Short exercise:
Reproduce the following passage on the Doob martingale and Lipschitz functions in full, keeping every word, symbol and formula unchanged.

--- Begin Selected extract ---

So yeah, if we want to study the concentration of {f} around {E[f]}, we can now apply Azuma-Hoeffding to the Doob martingale, which gives us the concentration of {Z_n} (i.e., {f}) around {Z_0} (i.e., {E[f]}). Good, good.

Next step: to apply Azuma-Hoeffding to the Doob martingale {(Z_i)}, we need to bound {|Z_i - Z_{i-1}|} for all {i}. Which just says that if we can go from {f} to {Ef} in a “small” number of steps ({n}), and each time we’re not smoothing out “too agressively” ({|Z_i - Z_{i-1}| \leq c_i}), then {f} is concentrated about its mean.

2.1. Indepedence and Lipschitz-ness

One case when it’s easy to bound the {|Z_i - Z_{i-1}|}‘s is when the {X_i}‘s are independent of each other, and also {f} is not too sensitive in any coordinate—namely, changing any coordinate does not change the value of {f} by much. Let’s see this in detail.

Definition 3 Given values {(c_i)_{i =1}^n}, the function {f} is \underline{{(c_i)}-Lipschitz} if for all {j} and {x_j \in \Omega}, for all {i \in [n]} and for all {x_i' \in \Omega}, it holds that

\displaystyle  |f(x_1, \ldots, x_{i-1}, x_i, x_{i+1}, \ldots, x_n ) - f(x_1, \ldots, x_{i-1}, x_i', x_{i+1}, \ldots, x_n ) | \leq c_i.

If {c_i = c} for all {i}, then we just say {f} is {c}-Lipschitz.

Lemma 4 If {f} is {(c_i)}-Lipschitz and {X_1, X_2, \ldots, X_n} are independent, then the Doob martingale of {f} with respect to {(X_i)} satisfies

\displaystyle  |Z_i - Z_{i-1}| \leq c_i.

--- End Selected extract ---
--- Begin Supplied records ---

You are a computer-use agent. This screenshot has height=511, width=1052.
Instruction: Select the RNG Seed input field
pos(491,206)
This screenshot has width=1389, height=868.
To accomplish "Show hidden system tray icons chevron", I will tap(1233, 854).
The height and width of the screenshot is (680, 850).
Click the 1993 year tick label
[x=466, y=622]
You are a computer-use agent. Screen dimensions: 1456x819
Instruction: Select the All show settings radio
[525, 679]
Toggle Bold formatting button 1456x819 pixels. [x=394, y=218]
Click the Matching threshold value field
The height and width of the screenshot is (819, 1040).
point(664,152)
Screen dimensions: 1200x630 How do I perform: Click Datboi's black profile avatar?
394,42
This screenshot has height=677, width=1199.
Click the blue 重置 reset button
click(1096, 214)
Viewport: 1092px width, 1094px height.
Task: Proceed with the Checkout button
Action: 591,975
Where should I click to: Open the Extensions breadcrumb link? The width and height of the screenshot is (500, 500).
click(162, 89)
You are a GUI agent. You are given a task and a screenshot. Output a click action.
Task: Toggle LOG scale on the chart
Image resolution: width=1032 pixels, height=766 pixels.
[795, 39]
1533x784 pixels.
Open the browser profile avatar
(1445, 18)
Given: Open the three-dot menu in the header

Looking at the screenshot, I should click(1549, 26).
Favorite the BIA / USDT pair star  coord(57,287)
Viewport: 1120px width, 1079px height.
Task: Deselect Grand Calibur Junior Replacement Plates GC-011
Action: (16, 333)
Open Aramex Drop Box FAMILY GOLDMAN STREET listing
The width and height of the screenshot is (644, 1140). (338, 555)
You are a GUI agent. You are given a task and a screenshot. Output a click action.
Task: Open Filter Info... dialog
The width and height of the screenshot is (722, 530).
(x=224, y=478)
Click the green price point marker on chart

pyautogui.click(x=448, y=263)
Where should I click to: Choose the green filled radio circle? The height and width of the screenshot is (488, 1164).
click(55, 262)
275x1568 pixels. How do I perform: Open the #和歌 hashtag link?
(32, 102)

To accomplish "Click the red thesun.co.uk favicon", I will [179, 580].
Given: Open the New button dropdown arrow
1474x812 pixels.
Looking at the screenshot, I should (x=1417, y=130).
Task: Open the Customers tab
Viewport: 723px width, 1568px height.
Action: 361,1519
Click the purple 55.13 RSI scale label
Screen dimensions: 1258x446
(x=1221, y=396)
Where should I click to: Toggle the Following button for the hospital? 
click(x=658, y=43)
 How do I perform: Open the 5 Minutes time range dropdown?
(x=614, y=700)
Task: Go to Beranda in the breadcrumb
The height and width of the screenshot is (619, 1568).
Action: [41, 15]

--- End Supplied records ---

Written solution:
So yeah, if we want to study the concentration of {f} around {E[f]}, we can now apply Azuma-Hoeffding to the Doob martingale, which gives us the concentration of {Z_n} (i.e., {f}) around {Z_0} (i.e., {E[f]}). Good, good.

Next step: to apply Azuma-Hoeffding to the Doob martingale {(Z_i)}, we need to bound {|Z_i - Z_{i-1}|} for all {i}. Which just says that if we can go from {f} to {Ef} in a “small” number of steps ({n}), and each time we’re not smoothing out “too agressively” ({|Z_i - Z_{i-1}| \leq c_i}), then {f} is concentrated about its mean.

2.1. Indepedence and Lipschitz-ness

One case when it’s easy to bound the {|Z_i - Z_{i-1}|}‘s is when the {X_i}‘s are independent of each other, and also {f} is not too sensitive in any coordinate—namely, changing any coordinate does not change the value of {f} by much. Let’s see this in detail.

Definition 3 Given values {(c_i)_{i =1}^n}, the function {f} is \underline{{(c_i)}-Lipschitz} if for all {j} and {x_j \in \Omega}, for all {i \in [n]} and for all {x_i' \in \Omega}, it holds that

\displaystyle  |f(x_1, \ldots, x_{i-1}, x_i, x_{i+1}, \ldots, x_n ) - f(x_1, \ldots, x_{i-1}, x_i', x_{i+1}, \ldots, x_n ) | \leq c_i.

If {c_i = c} for all {i}, then we just say {f} is {c}-Lipschitz.

Lemma 4 If {f} is {(c_i)}-Lipschitz and {X_1, X_2, \ldots, X_n} are independent, then the Doob martingale of {f} with respect to {(X_i)} satisfies

\displaystyle  |Z_i - Z_{i-1}| \leq c_i.